:: Texto dado

Ignacio Gracia NoriegaIgnacio Gracia Noriega


Gracia Noriega, Territorios perdidos

Ignacio Gracia Noriega

Café de Alfonso

El establecimiento, en la calle Palacio Valdés, cerró en 1995, y dos años después murió Alfonso Diez

Alfonso Diez Díaz, cuyo último negocio en Oviedo fue el famoso Café de Alfonso, era una institución en la hostelería ovetense. Un perfecto caballero, siempre pulcro y amable, siempre atento y eficaz, profesional cien por cien por encima de todo: como dice su entrañable colega y amigo Ubaldo el de La Paloma: «Alfonso representa un antes y un después en la historia de la hostelería de Oviedo». Formado al pie del mostrador, a Alfonso poco le faltó para morir en la barra, y de hecho, sólo sobrevivió en dos años al cierre del Café de Alfonso.

::::
:: Datos sacados

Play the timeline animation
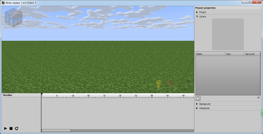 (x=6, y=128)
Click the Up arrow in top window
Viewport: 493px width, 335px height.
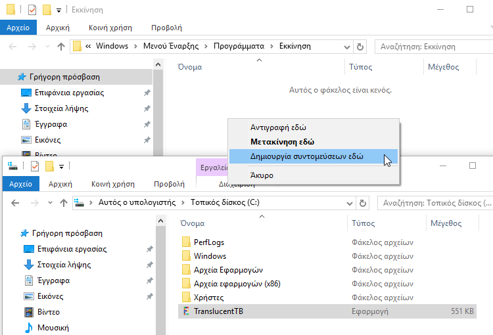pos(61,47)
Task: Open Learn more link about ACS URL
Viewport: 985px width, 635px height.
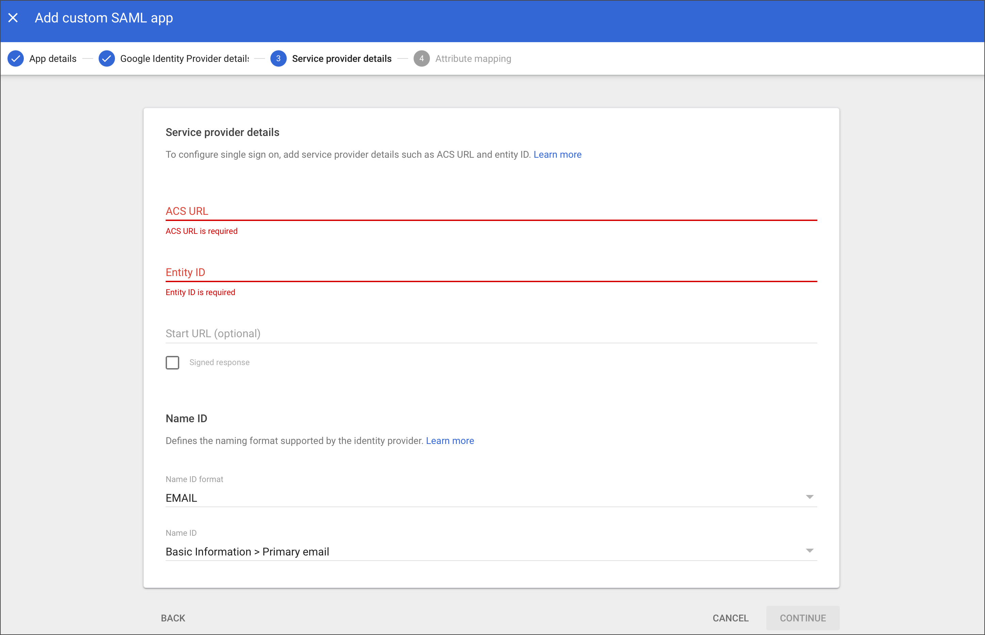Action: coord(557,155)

::::

▶ _Qué hacer_:
1) Contesta estas preguntas sobre el texto del Café de Alfonso:
(a) ¿En qué calle estaba el Café de Alfonso?
(b) ¿En qué año cerró?
(c) ¿De qué local es Ubaldo, el colega y amigo de Alfonso?
2) Devuelve sin cambios el trozo del texto del Café de Alfonso que empieza con las palabras "Gracia Noriega, Territorios" y termina con "Café de Alfonso.".
3) Resume en dos frases el texto del Café de Alfonso.

▶ _Respuestas_:
1)
(a) En la calle Palacio Valdés.
(b) En 1995.
(c) De La Paloma.

2)
Gracia Noriega, Territorios perdidos

Ignacio Gracia Noriega

Café de Alfonso

El establecimiento, en la calle Palacio Valdés, cerró en 1995, y dos años después murió Alfonso Diez

Alfonso Diez Díaz, cuyo último negocio en Oviedo fue el famoso Café de Alfonso, era una institución en la hostelería ovetense. Un perfecto caballero, siempre pulcro y amable, siempre atento y eficaz, profesional cien por cien por encima de todo: como dice su entrañable colega y amigo Ubaldo el de La Paloma: «Alfonso representa un antes y un después en la historia de la hostelería de Oviedo». Formado al pie del mostrador, a Alfonso poco le faltó para morir en la barra, y de hecho, sólo sobrevivió en dos años al cierre del Café de Alfonso.

3) Alfonso Diez Díaz, cuyo último negocio en Oviedo fue el Café de Alfonso, en la calle Palacio Valdés, era una institución en la hostelería de la ciudad y un profesional pulcro, amable y eficaz. El café cerró en 1995 y él murió dos años después.